[Opening Dataset section]

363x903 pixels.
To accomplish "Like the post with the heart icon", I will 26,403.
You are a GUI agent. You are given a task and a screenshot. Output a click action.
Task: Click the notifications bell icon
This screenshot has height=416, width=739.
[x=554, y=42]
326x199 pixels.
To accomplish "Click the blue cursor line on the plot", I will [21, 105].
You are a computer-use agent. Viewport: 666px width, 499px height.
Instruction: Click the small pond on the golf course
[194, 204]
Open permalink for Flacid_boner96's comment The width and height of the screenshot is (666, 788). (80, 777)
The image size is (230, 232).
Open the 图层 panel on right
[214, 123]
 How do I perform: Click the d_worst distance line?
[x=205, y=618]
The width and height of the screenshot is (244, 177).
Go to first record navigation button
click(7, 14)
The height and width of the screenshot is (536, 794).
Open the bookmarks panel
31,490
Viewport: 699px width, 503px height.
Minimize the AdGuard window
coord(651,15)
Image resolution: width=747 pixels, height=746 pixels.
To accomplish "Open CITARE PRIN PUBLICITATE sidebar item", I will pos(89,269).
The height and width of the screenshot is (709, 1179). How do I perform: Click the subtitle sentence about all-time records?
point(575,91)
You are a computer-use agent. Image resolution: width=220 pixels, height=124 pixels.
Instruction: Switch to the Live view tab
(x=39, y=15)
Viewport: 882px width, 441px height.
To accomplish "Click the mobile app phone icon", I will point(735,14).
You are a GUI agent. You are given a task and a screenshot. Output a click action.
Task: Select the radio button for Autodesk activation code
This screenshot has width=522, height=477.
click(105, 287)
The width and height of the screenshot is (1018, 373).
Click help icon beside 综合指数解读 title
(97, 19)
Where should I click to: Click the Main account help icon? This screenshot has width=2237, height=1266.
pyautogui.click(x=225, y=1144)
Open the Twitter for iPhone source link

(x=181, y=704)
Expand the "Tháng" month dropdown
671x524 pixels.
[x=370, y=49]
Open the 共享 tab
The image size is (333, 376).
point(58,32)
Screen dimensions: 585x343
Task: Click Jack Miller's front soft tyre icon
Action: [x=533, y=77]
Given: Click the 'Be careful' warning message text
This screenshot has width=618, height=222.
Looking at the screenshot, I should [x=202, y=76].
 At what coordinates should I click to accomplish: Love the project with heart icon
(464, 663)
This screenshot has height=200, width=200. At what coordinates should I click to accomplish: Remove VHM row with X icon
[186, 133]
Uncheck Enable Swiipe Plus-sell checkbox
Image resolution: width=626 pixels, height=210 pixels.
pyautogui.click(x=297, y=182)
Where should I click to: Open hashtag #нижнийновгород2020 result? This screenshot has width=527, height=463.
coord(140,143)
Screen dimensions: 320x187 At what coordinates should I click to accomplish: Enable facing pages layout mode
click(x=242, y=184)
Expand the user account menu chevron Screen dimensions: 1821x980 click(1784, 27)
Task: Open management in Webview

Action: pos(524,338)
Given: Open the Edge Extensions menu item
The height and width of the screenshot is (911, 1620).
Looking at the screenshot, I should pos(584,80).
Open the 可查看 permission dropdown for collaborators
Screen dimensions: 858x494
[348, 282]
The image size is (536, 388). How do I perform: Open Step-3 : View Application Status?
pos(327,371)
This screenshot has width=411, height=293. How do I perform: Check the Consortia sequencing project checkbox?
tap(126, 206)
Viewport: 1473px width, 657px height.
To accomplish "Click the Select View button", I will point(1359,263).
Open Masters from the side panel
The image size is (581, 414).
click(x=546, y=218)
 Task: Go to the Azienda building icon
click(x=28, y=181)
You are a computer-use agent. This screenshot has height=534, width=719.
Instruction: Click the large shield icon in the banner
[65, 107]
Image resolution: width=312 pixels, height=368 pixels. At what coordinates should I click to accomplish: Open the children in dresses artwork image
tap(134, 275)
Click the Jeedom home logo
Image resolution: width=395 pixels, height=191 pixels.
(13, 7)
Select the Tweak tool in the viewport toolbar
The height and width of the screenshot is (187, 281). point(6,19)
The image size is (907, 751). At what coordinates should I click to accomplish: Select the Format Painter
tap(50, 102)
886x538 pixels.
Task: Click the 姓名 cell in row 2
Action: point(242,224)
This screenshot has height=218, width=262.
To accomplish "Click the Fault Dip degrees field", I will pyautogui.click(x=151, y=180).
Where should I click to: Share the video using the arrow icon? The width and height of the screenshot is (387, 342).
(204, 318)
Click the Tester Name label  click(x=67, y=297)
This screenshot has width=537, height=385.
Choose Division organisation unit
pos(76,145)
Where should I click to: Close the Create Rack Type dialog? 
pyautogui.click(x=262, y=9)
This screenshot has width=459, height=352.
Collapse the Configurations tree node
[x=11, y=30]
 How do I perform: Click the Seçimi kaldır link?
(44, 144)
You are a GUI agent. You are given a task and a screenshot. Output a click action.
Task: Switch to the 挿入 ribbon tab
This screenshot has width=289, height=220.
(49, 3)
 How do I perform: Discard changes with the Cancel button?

[Closing Dataset section]

## [Exercise requirements]
Each line of the records with the word "menu" in it is to be copied.

## [Answer below]
Expand the user account menu chevron Screen dimensions: 1821x980 click(1784, 27)
Given: Open the Edge Extensions menu item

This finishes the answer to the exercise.